# Where have all the public houses gone?



## Danny Rose (Nov 22, 2008)

Just back from a quick trip to Taunton, and was amazed at the number of pubs that have disappeared over the last few years. I counted at least 12 pubs that have gone in one stroll around the town centre and railway station. My old fella tells me of even more that have been turned into houses or flats, etc, or simply left to rot.

I know that pubs have faced a hard time over the last couple of years, and even in the south east I've noticed the odd pub going down the pan, but the scale of devastation in Taunton was sad and depressing. Is the picture the same around other parts of the West Country?


----------



## Hocus Eye. (Nov 22, 2008)

Is the Turks Head still there.  It has been about 15 years since I was in Taunton but I remember that place.


----------



## Danny Rose (Nov 22, 2008)

Hocus Eye. said:


> Is the Turks Head still there.  It has been about 15 years since I was in Taunton but I remember that place.

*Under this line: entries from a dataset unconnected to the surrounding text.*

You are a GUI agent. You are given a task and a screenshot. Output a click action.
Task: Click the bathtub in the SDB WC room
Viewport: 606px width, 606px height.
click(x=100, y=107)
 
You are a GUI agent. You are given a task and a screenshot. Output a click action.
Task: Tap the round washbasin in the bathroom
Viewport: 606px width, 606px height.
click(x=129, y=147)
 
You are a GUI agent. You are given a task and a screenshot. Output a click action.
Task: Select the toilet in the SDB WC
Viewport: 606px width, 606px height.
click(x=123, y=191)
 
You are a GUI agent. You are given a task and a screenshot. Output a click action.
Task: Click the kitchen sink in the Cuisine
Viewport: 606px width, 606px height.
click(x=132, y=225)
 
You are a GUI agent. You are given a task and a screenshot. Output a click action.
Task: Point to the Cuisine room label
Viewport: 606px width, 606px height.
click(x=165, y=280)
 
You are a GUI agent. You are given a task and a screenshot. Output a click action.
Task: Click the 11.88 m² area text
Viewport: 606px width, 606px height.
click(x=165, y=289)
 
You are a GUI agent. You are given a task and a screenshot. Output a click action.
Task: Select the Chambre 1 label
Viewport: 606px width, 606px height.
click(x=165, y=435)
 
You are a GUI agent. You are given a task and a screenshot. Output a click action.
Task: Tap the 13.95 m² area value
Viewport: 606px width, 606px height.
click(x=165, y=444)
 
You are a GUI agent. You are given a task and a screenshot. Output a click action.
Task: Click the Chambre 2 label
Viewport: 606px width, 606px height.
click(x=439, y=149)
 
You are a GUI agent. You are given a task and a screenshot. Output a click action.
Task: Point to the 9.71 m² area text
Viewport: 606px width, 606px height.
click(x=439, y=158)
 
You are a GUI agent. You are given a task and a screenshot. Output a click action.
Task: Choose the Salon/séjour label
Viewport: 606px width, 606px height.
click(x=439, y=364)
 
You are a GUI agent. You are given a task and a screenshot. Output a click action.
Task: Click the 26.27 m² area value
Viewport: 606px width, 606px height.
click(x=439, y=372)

Nope. That's gone. The Ring O' Bells up the road has also shut down, altho' my old fella tells me it might re-open, Apparently it was doing pretty good business, but the brewery put up the rent, and the landlord bailed out because he couldn't make a living any more.


----------



## nursey (Nov 22, 2008)

Loads of pubs have closed in Torquay lately. Most of them are yates type places, seems ok for yer local type place at the minute.


----------



## Danny Rose (Nov 22, 2008)

nursey said:


> Loads of pubs have closed in Torquay lately. Most of them are yates type places, seems ok for yer local type place at the minute.



I think the really sad thing about Taunton is that these were all local pubs. Some of them must have been in use as public houses for a hundred years or more. The Moon Under the Water style pubs all seemed to be doing very nicely.


----------



## Hocus Eye. (Nov 22, 2008)

Nursey

Tell me about the pubs that have closed in Torquay.  That was my home town.  I am most disturbed to hear that.


----------



## Isambard (Nov 23, 2008)

Pubs have closed in my knacker village as well.
Everyone's skint and it is great land for Bristol commuter flats.


----------



## isitme (Nov 23, 2008)

Pubs have all 'reinvented themselves. the proper locals still have their locals, but they are all old geezers. people just cant afford to go to the pub anymore, specially when it's cheaper to drink round your friends house and you can usually smoke without being thrown out


----------



## Isambard (Nov 23, 2008)

Pubs round our way fall into specific niches.
There's ones that are really into the CAMRA stuff, ones on the seafront that can use the view as a selling point. There's one HORRIBLE freestanding 1970s box style pub that still gets the trade as its the first pub outside the gates of the holiday camp where the drinks are even dearer.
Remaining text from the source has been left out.